2. A mutilação do evangelho: uma verdade parcial torna-se um erro mortal
Spurgeon inicia seu desabafo com um diagnóstico severo, mas profundamente realista:
“Quantos danos têm sido causados às almas dos homens por homens que só têm pregado uma parte, e não todo o conselho de Deus!”
O evangelho, quando reduzido a um único ponto doutrinário — seja ele a soberania de Deus ou a liberdade humana —, torna-se deformado e espiritualmente tóxico. Para Spurgeon, os hipercalvinistas estavam cometendo o erro clássico de enfatizar uma verdade bíblica isoladamente, sem considerar o conjunto da revelação. Ao pregar apenas a eleição divina, sem o chamado ao arrependimento e fé, esses pregadores estavam traindo a missão do evangelho.
Spurgeon sabia que a soberania de Deus é uma verdade bíblica inegociável, mas também cria que o ser humano é responsável por rejeitar ou acolher o evangelho. Ambas as verdades, embora misteriosas, coexistem nas Escrituras e devem ser pregadas com equilíbrio.
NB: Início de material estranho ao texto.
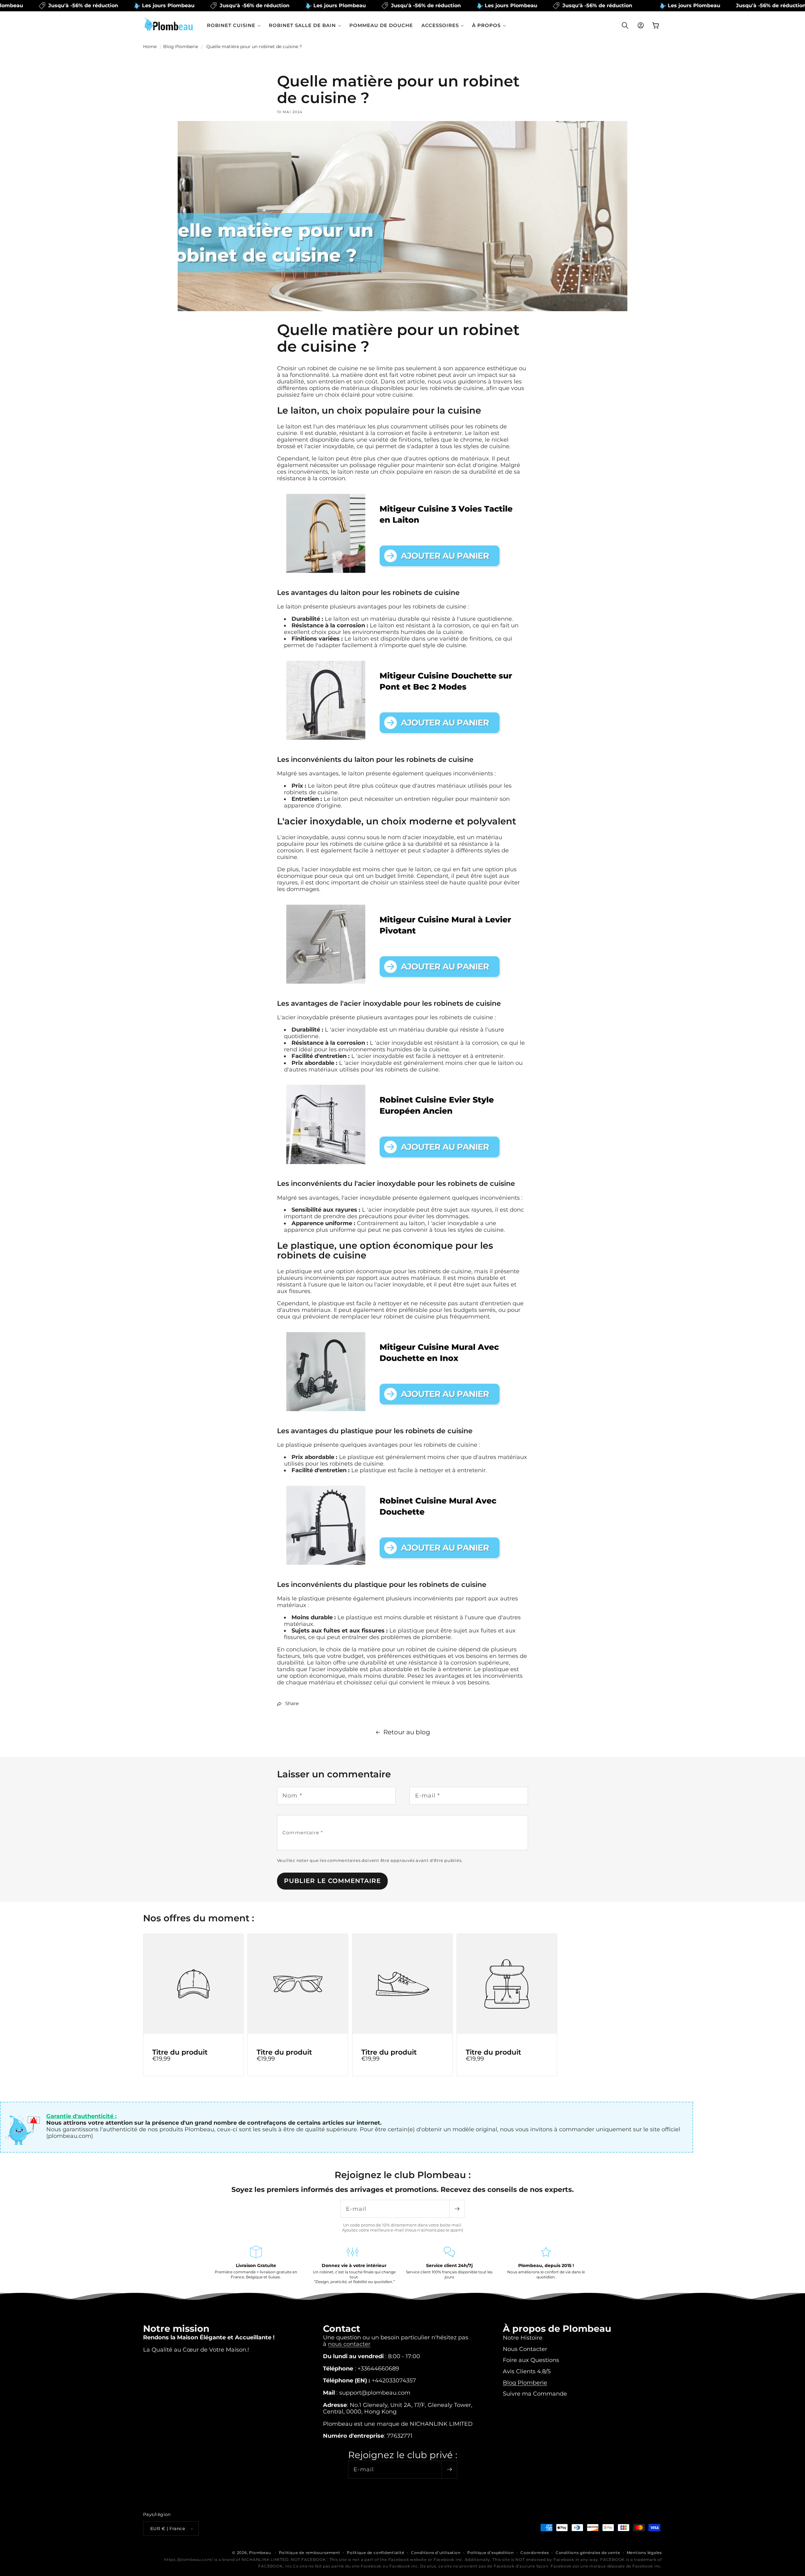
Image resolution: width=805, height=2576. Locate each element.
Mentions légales (644, 2552)
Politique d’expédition (490, 2552)
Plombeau (260, 2552)
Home (150, 46)
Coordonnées (534, 2552)
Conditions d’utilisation (435, 2552)
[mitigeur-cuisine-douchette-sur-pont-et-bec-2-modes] (402, 746)
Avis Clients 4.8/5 (527, 2371)
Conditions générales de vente (588, 2552)
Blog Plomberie (180, 46)
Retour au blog (406, 1732)
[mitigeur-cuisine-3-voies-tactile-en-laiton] (402, 578)
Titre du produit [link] (180, 2052)
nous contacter (349, 2344)
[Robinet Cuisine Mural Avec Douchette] (402, 1570)
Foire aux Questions (531, 2360)
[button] (234, 25)
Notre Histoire (522, 2337)
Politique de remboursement (309, 2552)
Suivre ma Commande (535, 2393)
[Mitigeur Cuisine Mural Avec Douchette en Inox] (402, 1417)
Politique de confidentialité (375, 2552)
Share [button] (292, 1704)
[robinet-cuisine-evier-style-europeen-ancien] (402, 1170)
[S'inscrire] (456, 2209)
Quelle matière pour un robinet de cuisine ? (254, 46)
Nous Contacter (525, 2349)
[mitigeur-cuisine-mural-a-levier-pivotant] (402, 989)
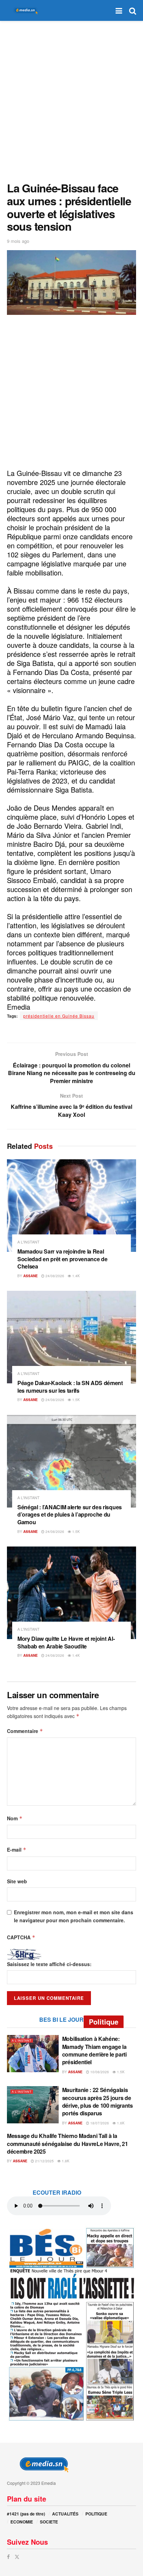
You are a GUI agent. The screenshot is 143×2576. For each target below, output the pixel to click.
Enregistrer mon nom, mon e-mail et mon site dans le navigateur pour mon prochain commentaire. (73, 1916)
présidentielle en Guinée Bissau (58, 1016)
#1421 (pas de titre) (26, 2514)
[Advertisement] (71, 99)
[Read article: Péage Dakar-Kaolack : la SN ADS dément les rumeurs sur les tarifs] (71, 1337)
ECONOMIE (21, 2522)
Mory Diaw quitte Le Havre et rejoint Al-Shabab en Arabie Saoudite (66, 1642)
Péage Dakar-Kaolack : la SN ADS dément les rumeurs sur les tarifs (70, 1386)
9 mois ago (18, 241)
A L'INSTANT (28, 1242)
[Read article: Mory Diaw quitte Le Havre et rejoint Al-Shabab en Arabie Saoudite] (71, 1593)
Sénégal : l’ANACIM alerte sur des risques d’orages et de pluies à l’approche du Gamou (69, 1514)
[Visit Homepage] (24, 11)
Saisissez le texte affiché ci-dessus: (49, 1964)
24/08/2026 (54, 1275)
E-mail (16, 1849)
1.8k (65, 2160)
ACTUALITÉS (65, 2514)
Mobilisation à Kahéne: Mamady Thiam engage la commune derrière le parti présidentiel (94, 2050)
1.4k (75, 1275)
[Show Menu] (119, 10)
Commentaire (25, 1730)
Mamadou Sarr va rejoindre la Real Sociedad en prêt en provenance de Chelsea (62, 1258)
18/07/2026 (99, 2123)
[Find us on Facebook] (8, 2557)
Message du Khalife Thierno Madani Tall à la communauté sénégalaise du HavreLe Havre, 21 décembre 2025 (67, 2143)
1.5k (75, 1399)
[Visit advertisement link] (71, 2324)
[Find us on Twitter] (17, 2557)
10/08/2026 (99, 2071)
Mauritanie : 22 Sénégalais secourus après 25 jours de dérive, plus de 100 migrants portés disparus (97, 2101)
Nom (15, 1818)
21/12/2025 (44, 2160)
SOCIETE (49, 2522)
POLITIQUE (96, 2514)
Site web (17, 1881)
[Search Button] (132, 10)
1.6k (120, 2123)
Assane (30, 1275)
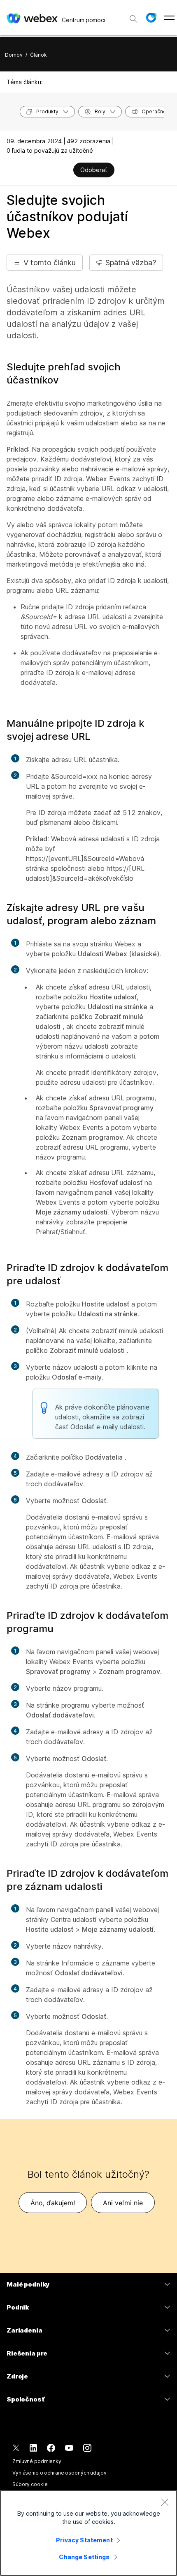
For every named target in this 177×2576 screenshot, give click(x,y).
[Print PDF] (66, 170)
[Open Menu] (169, 17)
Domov (14, 55)
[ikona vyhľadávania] (133, 19)
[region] (88, 2533)
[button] (151, 17)
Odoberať (93, 169)
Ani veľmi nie (123, 2203)
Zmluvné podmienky (36, 2461)
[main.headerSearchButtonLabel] (133, 16)
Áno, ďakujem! (52, 2203)
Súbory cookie (29, 2484)
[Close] (165, 2502)
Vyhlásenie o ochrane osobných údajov (59, 2473)
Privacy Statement (84, 2540)
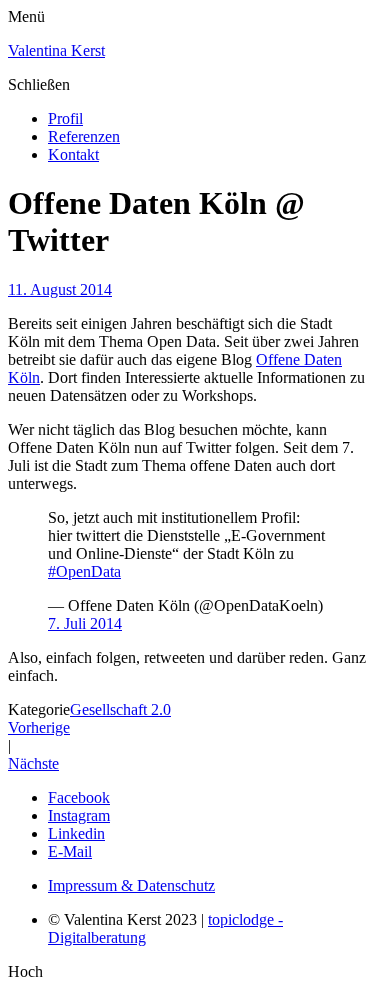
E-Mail (70, 851)
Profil (65, 118)
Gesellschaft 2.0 (120, 709)
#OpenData (84, 571)
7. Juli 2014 (85, 623)
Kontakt (73, 154)
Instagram (79, 815)
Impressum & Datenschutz (131, 885)
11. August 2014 (60, 289)
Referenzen (84, 136)
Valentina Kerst (56, 50)
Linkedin (76, 833)
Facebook (79, 797)
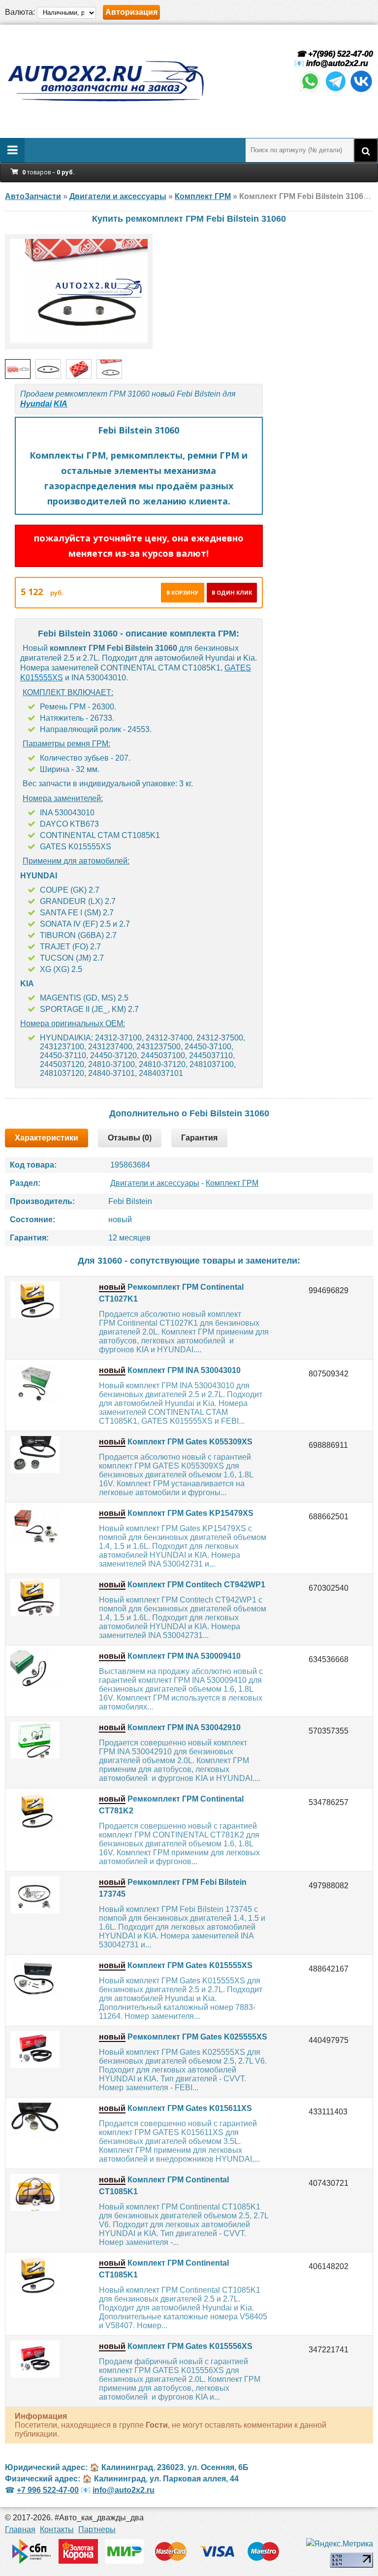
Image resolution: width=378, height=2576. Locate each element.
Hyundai (36, 404)
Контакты (57, 2529)
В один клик (232, 592)
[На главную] (105, 81)
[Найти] (365, 150)
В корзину (182, 592)
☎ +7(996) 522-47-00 (333, 54)
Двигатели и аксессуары (154, 1183)
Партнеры (97, 2529)
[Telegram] (335, 90)
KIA (60, 404)
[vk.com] (361, 90)
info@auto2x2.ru (337, 63)
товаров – (48, 172)
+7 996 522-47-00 (48, 2490)
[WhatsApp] (310, 90)
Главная (20, 2529)
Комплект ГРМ (232, 1183)
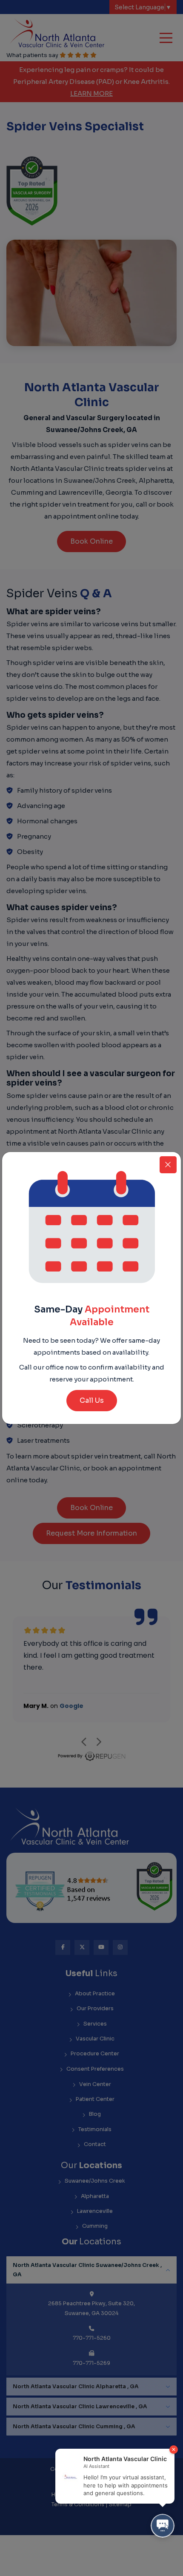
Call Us (92, 1400)
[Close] (168, 1164)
Ignorar uma em detrimento da outra é, como ele disse, causar deformidade espiritual tanto no crente quanto na igreja.
3. O perigo real: corações cauterizados e consciências mortas
Spurgeon relata com pesar:
“Meu coração sangra por muitas famílias sobre as quais a doutrina antinomiana conquistou domínio... cujas consciências foram cauterizadas com ferro quente pela fatal pregação a que deram atenção.”
Esse é o impacto direto do hipercalvinismo quando associado ao antinomianismo: ele mata a consciência. Os pecadores, em vez de ouvirem que devem se arrepender e crer, são instruídos a esperar por uma regeneração irresistível e soberana que talvez nunca venha. O resultado? Letargia espiritual, cinismo religioso e, em muitos casos, endurecimento do coração.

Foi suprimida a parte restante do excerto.